池澤夏樹*1「苦海を生きる作家と編集者」『毎日新聞』2020年11月28日


米本浩二『魂の邂逅 石牟礼道子渡辺京二』の書評。
著者の米本氏は既に大著『評伝 石牟礼道子 渚に立つひと』をものしているが、「そこには書ききれな」かった渡辺京二氏との関係に焦点を当てて1冊にしたのが本書であるという。
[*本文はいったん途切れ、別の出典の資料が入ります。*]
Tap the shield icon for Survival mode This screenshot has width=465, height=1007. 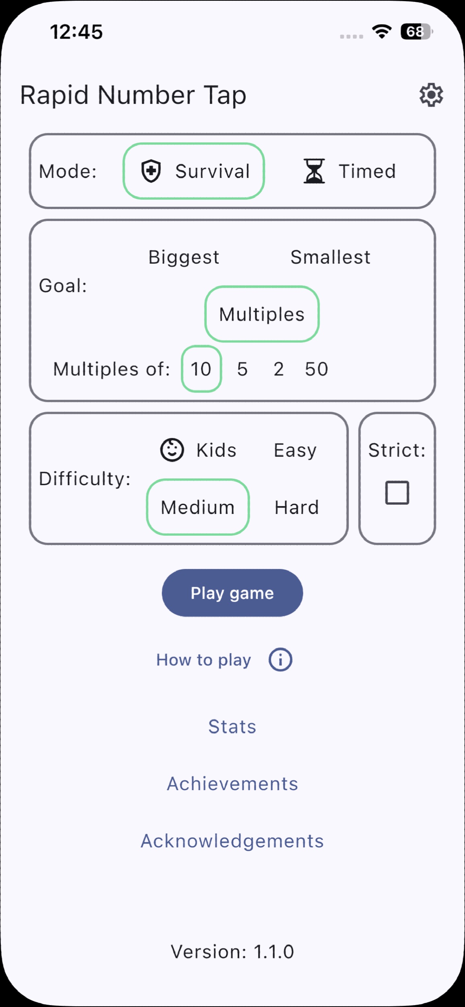151,171
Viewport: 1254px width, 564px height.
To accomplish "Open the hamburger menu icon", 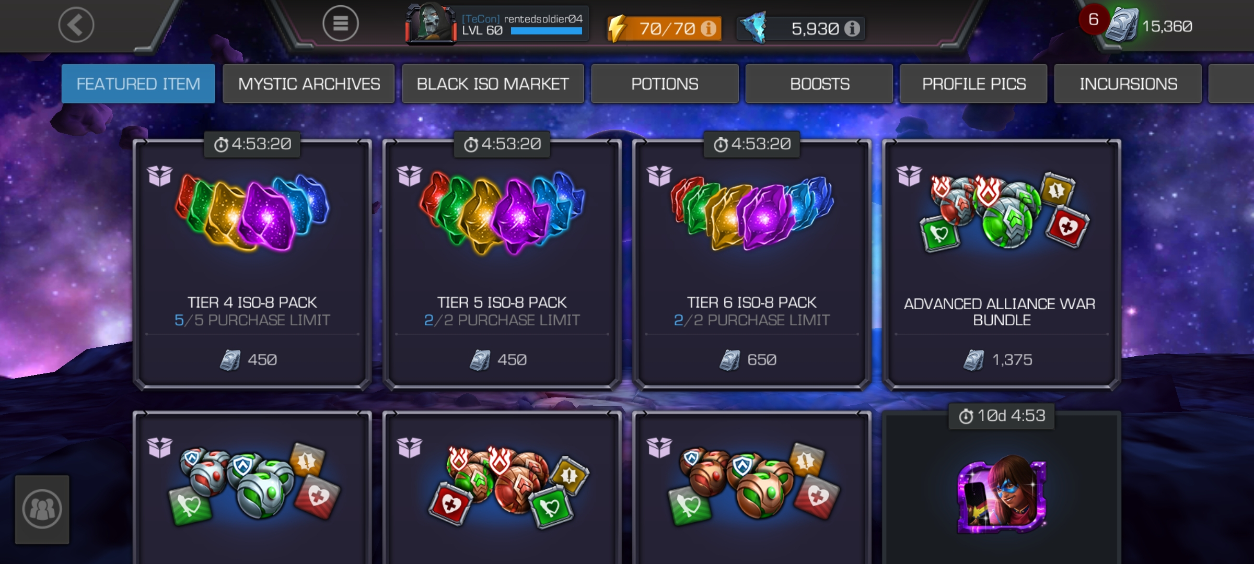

本書の終わりで道子*2・京二*3が「曾根崎心中」のお初・徳兵衛になぞらえられる。五十年に亘る道行き。
言わば著者は自ら義太夫語りとなって、顔を紅潮させ見台から身を乗り出し汗を散らせながら一代記を熱弁している。伴奏の太棹として石牟礼道子渡辺京二の膨大な著作が傍らにある。
読んでいて陶酔に誘われるのは当然だろう。
また、

今の時代に魂という言葉を本気で使う人がいるだろうか?
魂は心ではない。心は人の中にあってその時々の思いを映すスクリーンである。しかし魂の現象はもっとゆっくりと推移する。そして、何よりも、魂は身体を離れることができる。
心と心の出会いで魅せられれば性急に恋にもなるだろう。しかしそれが魂同士の邂逅ならば恋よりもずっと静かな、永続的なものになるはずだ。世俗的な理由から二人の心と心がぶつかる時でも、身体を離れた魂たちは穏やかに寄り添っている。